Monday, January 12, 2009

Victorious Disciples

I am going to be starting my first year-long journey with my church studying and learning about how to be more like Christ. I am excited. the time is flying by so fast and I dont have any more time to waste. I dont want to look back on my life and place its happenings along side the bible and not measure up because I did not do the least of which I was called to do. I am reading What Really Counts for Women and there are a couple of things that have stuck out in my mind as I am reading.

I have always measured my worth on how people saw me. I have always wished I had tons of friends like the people I read about or the blogs I read where there are these women who are BFFs and do things for their friends and confide in each other......From the time that I was a little girl, whenever I found a BEST friend, she would always end up moving away or growing up a little to the point where I wasnt "friend worthy".......I have never understood it.

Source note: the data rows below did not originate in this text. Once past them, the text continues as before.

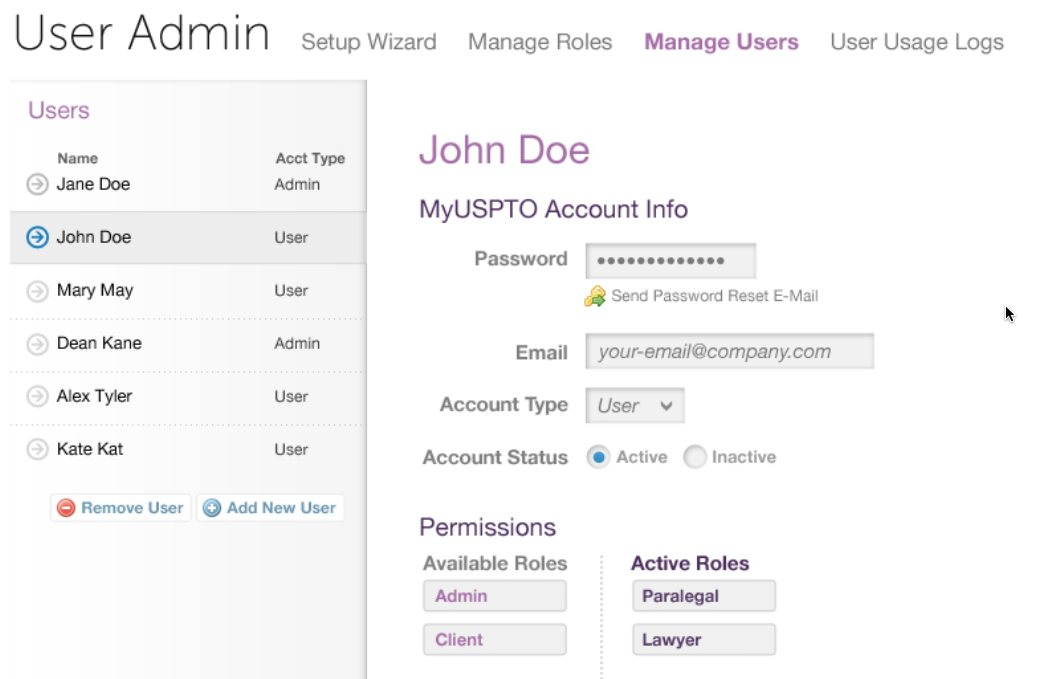
Task: Click the arrow icon beside Jane Doe
Action: coord(37,184)
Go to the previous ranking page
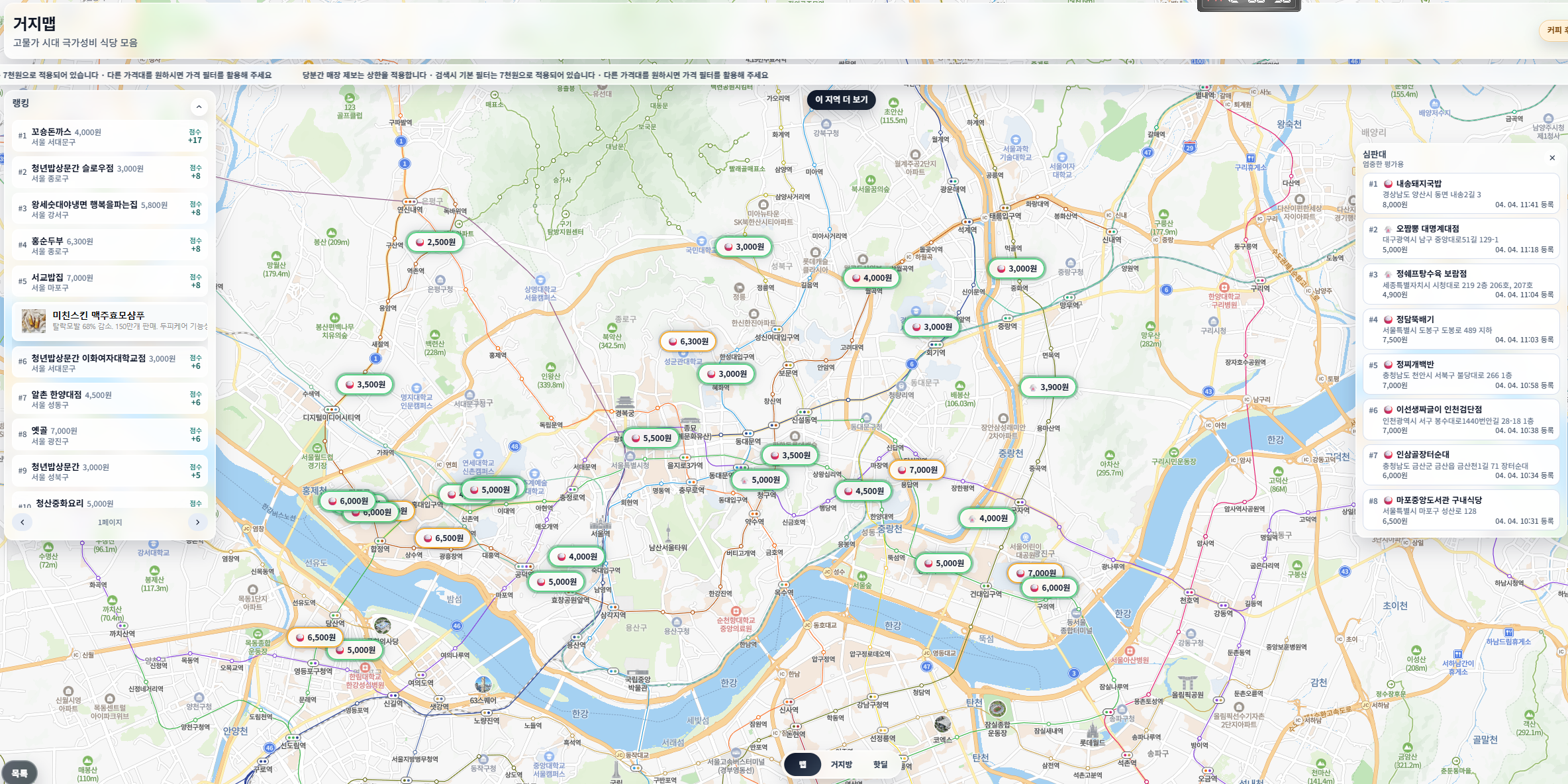The height and width of the screenshot is (784, 1568). 23,522
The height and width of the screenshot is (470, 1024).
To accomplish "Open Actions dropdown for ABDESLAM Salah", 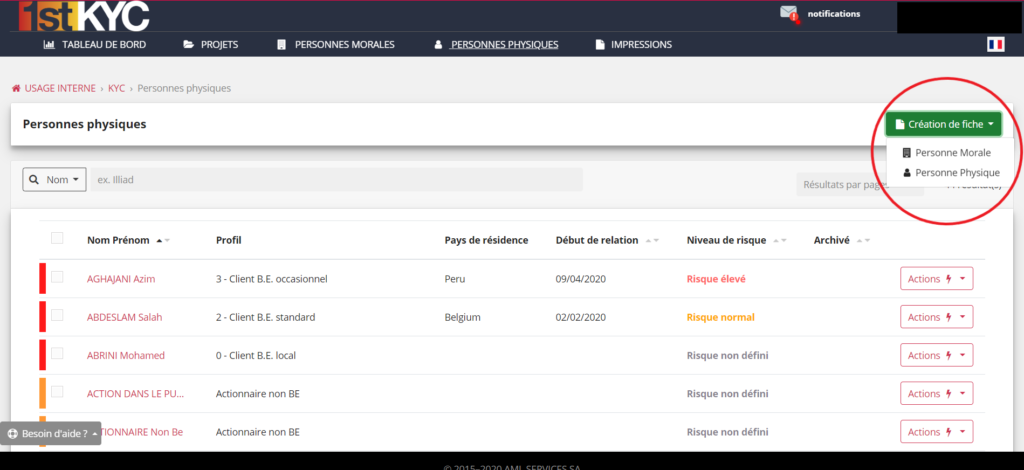I will (x=936, y=317).
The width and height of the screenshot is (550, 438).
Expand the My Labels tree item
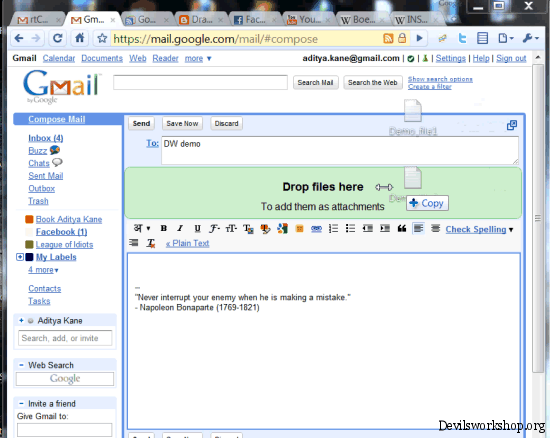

My 3rd grade friend Bonnie.....I remember her the most. She had freckles all over her face and a long pony tail. I loved her to death as my best friend but then she moved. She would write to me but then I moved and we lost contact. Then I met Rachel Miranda. We went to elementary school together - I was over her house everyday, we would go skating and sing stupid songs. Then I moved away. In 5th grade I met Echo or rather she met me. She was the type of girl books are written about to explain the "New Girl" who turned popular - that was Echo. She was athletic, pretty, nice........and she was my good friend. I remember she took me and my little sister to go horse back riding. I havent been on a horse since. Then I moved away. I met up again with Rachel Miranda at junior high school but by that time she was too cool for me and basically acted like I didnt exist........

My sophomore year in high school I met Kamaria - then she moved away as well. Then I met Desha, Shannon, Kristy and Morgan - we trekked to Vegas after graduation. I never saw them again.

Now I am on the verge of 30 and there is not one person in my life that connects me with my past. I dont have a best friend. I dont even have a good friend...well not in this societies definition of the word. But I do have Jesus and I guess when the time comes he will give me what I need.

2 comments:

Omah's Helping Hands said...

Moving around makes it very hard to connect and stay connected. Believe me I know. I was the same way. I had best friends, but we all lost contact, or I became unworthy. But, never give up. When you find that one true friend, it's all worthwhile. And having a bunch of friends is not all it's cracked up to be. One true friend outshines all the others.
Keep walking in faith, build your life on Him and you will be suprised where life will take you. It's a wonderful walk. I've learned to always hold on to hope, never give up. God never gives up on us. :)

NayLahKnee LahKnee said...

Thank you Omah...it is difficult. I know God always knows what he is doing.....and when it comes down to it, he is the best friend that I could ever have.